As the corpse topples senseless back into its hole, the Moloch statue comes to life and Hellboy readies to destroy it while a re-awakened Jerry shouts "No! Don't do it! The paintings aren't working! I'm just ripping off Goya!" When Hellboy shatters the sculpture a giant beating heart is revealed whose aortas and ventricles start to extend into tentacles as (over Jerry's protesting screams) Hellboy shoots it. Jerry laments that he'll never paint again, to Hellboy's immediate and expressed approval. "Also stay away from sculpture." He tells Jerry's friend to have their landlord do something about the hole in the floor.

== "The Mole" ==
"The Mole", written by Mignola with art by Duncan Fegredo, was first published as a story in the 2008 Free Comic Book Day free Hellboy comic. It takes place shortly before Hellboy: Darkness Calls.

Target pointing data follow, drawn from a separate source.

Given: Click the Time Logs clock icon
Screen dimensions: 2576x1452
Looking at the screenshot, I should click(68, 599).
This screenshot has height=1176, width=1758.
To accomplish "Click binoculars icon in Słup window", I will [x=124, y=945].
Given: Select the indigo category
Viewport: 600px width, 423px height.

England, the home of Darkness Calls' Harry Middleton. A drunken Hellboy is playing cards with Middleton and two other ghosts, who notice a mole on his hand. He wakes up alone at the table to find that the mole has gotten bigger. It rapidly swells to his own size and bursts to reveal another demon, who emerges from the boil leaving nothing of Hellboy but his empty skin and his apocalyptically powerful stone right hand. Hellboy's skin tears away from the hand and blows out the window, finally coming to rest on a weathervane across town. Left alone in the room, the demon takes the stone hand and begins to use it to end the world. At that moment Hellboy awakens, for real this time, back at the table. He empties his shotglass, and, reassuring himself that it was "just a dream", refills it.

== Addenda ==
The collected edition featured a section of Dysart's, Mignola's and Corben's preparatory sketches for the collected stories, and an essay by John Pelan entitled "Manly Wade Wellman: American Mythmaker", introducing readers to the pulp writer to whom The Crooked Man was written in tribute.

==Film adaptation==

Following the underperformance and negative reception of the 2019 reboot film Hellboy, in February 2023, Millennium Media announced plans for a new live-action reboot titled Hellboy: The Crooked Man, the first in a potential series of films. Brian Taylor directed from a script by Mignola and Christopher Golden, based on the 2008 comic of the same name. The film was co-produced between Nu Boyana and Campbell Grobman Film and was presented by Millennium Media in association with Dark Horse Entertainment. Taylor expressed his intentions to "reset" the film series and depict a younger and wandering version of Hellboy with a folk horror influence similar to the comics; Taylor also confirmed that the film would be R-rated in order to embrace the "dark and scary and violent and adult" elements of the comics. The following month, Jack Kesy was announced to portray Hellboy, and Jefferson White and Adeline Rudolph were cast as Tom Ferrell and Bobbie Jo Song. The film was released direct-to-VOD in the United States on October 8, 2024.